In this article we look at “Profiling”, and how the proposed General Data Protection Regulations (GDPR) will impact on this. We present a brief case study, and discuss how the current legislation and proposed regulations address the practice of profiling.
The European Parliament Draft Report on the General Data Protection Regulation (17/12/2014) defines “Profiling” as:
any form of automated processing of personal data intended to evaluate certain personal aspects relating to a natural person or to analyse or predict in particular that person’s performance at work, economic situation, location, health, personal preferences, reliability or behaviour.
People are sharing more information online. A recent study showed that there was a considerable change in attitudes since 2012, with significant increases in those willing to share data. In this study 50% (up from 40% in 2012) of respondents said that they see their personal information as an asset they can be used to negotiate better prices and officer with companies. [Source]
People are sharing more on social networks too. On Twitter, users tweet 5700 times every minute. On Facebook, 55 million status updates are made every day, and 30 billion pieces of content, photos etc., are shared each month. [Source]
Samaritans Radar App
Increasingly companies are using / mining publicly available data (tweets, posts etc.) to come up with new interesting “facts” about us.
An example of this is the well-intentioned but misguided Samaritan’s Radar mobile app. This was a Twitter-based service that scanned tweets for phrases like “help me”, “hate myself” and mentions of being depressed or needing someone to talk to and then sent an email to that user’s friends. This is a textbook example of profiling where publicly available data was used to make predictions about a person’s mental health.
It didn’t end well for the app. Many Twitter users expressed concerns about Radar, arguing that it infringed privacy, and that tweets were scanned and collected without consent. The Samaritans had no option but to shut it down – after just 9 days.
There is no mention of profiling in the existing legislation. It is specifically addressed in the new regulations.

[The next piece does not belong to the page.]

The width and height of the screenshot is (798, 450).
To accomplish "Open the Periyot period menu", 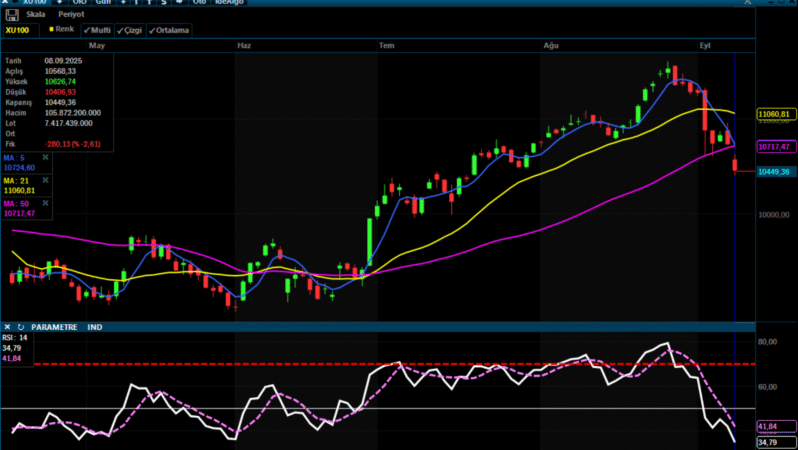I will click(x=71, y=15).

In Ireland, we have the Data Protection Acts (1988 and 2003). The Acts contain 8 Rules of data protection which broadly ensure that you are in compliance with the Data Protection legislation in Ireland. Rule #1 of the Data Protection Act states that you must “obtain and process information fairly”. It could be argued that the Radar app was in breach of this rule. The data subject, in this case the person whose tweets were being monitored, could not reasonably expect that the Samaritans were using their tweets to make judgements about their mental health. What’s worse is that sensitive personal data about their health was being send to a third party without the data subject’s consent. Also, data subjects were not notified that their tweets were being monitored.

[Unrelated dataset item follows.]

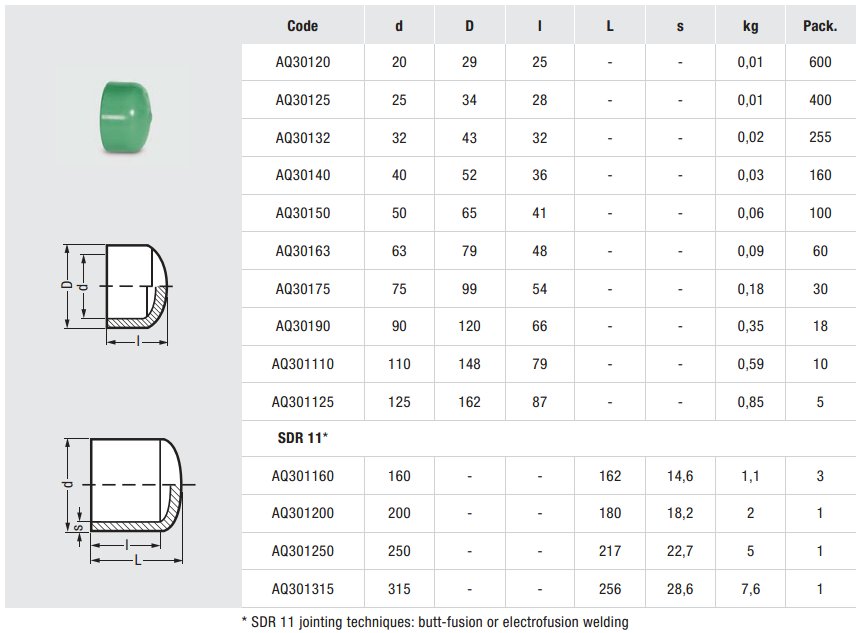
Task: Open product code AQ301315
Action: [x=303, y=589]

As a data subject you have a right to “freedom from automated decision making”. This means that important decisions about you, for example work performance, creditworthiness or reliability may not be made solely by automatic means, e.g., by a computer, unless you consent to this. In general there has to be a human input in such decisions. In the case of the Radar app, there was no such human intervention. Decisions about a person’s mental health were being made based on the tweets they posted. It turns out that these decisions were inaccurate. For example, the Radar app didn’t flag phases like: “I want to hang myself”, and did flag tweets like: “I don’t want to hang myself”. According to The Register, just 4% of the tweets flagged by the Radar App were validated as genuine.
The new General Data Protection Regulations attempt to address the issue of Profiling. Under the proposed regulation:
- A statutory basis or consent will be required before carrying out profiling. Consent will be required regardless of where the personal data is sensitive personal data or not
- In certain circumstances, a privacy impact assessment may be required before carrying out profiling – especially where it involves a person’s economic situation, location, health, personal preferences, reliability or behaviour
- Consent to profiling will need to be “informed consent”. Individuals will need to be given extensive privacy notices – including specific information relating to the profiling
The proposed legislation could have a significant impact on you or your company if you are about to commence a project that requires an element of profiling. You should pay close attention to the existing legislation and be mindful of the new regulations, as they could have a serious impact on your project.
At PrivacyEngine we promote “Privacy by Design”. This is an approach to projects that promotes privacy and data protection compliance from the start. If you are considering a Big Data project or one that has an element of profiling, we recommend that you complete a Privacy Impact Assessment first. This is a tool that you can use to identify and reduce the privacy risks of your project.